The Great Recess Framework
The Great Recess Framework is an observational tool designed to help educators and researchers evaluate and plan school recess with a holistic approach.
While physical activity levels are certainly one element of a successful recess, other aspects such as safety, adult engagement, communication, autonomy, and inclusion have often been overlooked. The Great Recess Framework observational tool was developed by practitioners at Playworks and researchers at Oregon State University. We encourage the use of our work for educational and research purposes.
The GRF observational tool has been established as a valid and reliable tool for recess observations. Download the GRF.
If you intend to use the Great Recess Framework observational tool (GRF-OT) for research purposes, we would appreciate a reference list of any publications that use the GRF-OT. If you have any questions on the use of the GRF-OT, please contact William Massey, PhD at firstname.lastname@example.org.

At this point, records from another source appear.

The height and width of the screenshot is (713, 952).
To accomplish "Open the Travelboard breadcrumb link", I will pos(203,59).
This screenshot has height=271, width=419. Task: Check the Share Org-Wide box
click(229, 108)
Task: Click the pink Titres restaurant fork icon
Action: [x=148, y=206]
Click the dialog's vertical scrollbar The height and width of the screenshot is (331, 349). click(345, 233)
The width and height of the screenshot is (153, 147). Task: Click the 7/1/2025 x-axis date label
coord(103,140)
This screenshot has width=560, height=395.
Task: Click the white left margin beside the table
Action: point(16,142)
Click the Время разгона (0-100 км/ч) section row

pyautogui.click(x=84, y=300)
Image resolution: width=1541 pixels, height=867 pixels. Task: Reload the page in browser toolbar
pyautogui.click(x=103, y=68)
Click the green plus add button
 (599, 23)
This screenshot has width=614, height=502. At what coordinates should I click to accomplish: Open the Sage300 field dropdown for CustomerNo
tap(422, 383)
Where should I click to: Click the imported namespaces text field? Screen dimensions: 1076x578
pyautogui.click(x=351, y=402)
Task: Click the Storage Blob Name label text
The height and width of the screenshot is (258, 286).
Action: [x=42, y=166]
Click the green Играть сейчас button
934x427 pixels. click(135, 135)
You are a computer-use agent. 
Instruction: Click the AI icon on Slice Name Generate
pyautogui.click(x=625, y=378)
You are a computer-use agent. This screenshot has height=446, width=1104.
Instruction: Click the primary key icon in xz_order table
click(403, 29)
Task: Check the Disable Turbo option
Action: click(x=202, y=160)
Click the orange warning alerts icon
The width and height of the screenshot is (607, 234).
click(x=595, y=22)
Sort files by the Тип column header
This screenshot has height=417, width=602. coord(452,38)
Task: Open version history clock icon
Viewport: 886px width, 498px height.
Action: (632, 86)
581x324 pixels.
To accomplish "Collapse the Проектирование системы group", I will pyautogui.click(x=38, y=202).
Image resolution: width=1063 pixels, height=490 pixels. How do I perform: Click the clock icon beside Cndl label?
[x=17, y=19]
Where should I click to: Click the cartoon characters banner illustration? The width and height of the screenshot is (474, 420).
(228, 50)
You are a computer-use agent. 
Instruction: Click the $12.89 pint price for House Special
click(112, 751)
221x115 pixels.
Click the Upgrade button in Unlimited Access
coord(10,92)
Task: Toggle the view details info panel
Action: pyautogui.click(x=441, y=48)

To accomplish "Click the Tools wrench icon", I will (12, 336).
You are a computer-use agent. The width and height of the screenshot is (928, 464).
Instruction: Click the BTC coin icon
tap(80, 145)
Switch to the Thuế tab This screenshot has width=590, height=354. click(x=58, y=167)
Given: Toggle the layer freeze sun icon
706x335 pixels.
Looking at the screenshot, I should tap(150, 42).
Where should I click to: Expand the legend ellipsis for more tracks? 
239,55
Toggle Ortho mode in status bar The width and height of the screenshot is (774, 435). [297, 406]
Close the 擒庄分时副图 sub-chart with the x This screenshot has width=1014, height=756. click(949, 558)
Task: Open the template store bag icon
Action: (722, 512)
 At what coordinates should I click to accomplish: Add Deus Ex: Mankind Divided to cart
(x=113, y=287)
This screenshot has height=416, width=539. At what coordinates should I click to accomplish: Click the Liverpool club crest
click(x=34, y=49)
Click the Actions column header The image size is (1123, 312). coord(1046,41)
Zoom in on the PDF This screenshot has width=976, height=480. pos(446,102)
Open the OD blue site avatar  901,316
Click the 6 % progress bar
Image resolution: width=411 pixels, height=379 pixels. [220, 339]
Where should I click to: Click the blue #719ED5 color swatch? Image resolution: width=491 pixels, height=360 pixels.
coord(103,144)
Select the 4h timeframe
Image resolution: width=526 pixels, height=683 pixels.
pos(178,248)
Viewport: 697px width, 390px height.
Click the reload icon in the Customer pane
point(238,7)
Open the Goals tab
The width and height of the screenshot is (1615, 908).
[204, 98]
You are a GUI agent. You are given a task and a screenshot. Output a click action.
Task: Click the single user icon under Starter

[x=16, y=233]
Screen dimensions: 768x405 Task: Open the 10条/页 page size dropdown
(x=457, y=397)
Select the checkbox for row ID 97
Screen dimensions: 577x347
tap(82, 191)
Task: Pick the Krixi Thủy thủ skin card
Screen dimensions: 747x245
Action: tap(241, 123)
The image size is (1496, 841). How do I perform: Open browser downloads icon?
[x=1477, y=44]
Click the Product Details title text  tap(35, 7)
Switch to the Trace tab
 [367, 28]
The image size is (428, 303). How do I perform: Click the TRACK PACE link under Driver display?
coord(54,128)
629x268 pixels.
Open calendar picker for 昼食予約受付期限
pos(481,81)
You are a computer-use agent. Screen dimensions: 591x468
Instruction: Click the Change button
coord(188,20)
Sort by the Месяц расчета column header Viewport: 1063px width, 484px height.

To cite the GRF-OT please use the following reference:
Massey, W.V., Stellino, M.B., Mullen, S.P., Claassen, J. & Wilkinson, M. (2018). Development of the great recess framework – observational tool to measure contextual and behavioral components of elementary school recess. BMC Public Health, 18:394.
Learn more about GRF for Researchers
You are welcome to use the Great Recess Framework observational tool to better understand recess at your school and identify strengths and areas for improvement. If you would like to be trained in using the Great Recess Framework as a valid tool for reporting outcomes, please contact Jennette Claassen, M.S.W. at email@example.com.
The majority of children’s school-based physical activity opportunities take place during recess. This opportunity is vital given that engagement in exercise and physical activity has been shown to improve children’s physical and cognitive health outcomes (Bailey et al., 2013) and is particularly important in children who come from economically disadvantaged backgrounds (Milteer & Ginsburg, 2012).
Despite ongoing claims that recess is necessary for the psycho-social, emotional, and academic development for children, recess is generally assessed by the objective measure of children’s physical activity levels. When children interact with peers in physical activities, such as recess, it allows them to develop necessary social and emotional skills such as cooperative goal setting, teamwork, and emotional control (Miyamoto et al., 2015).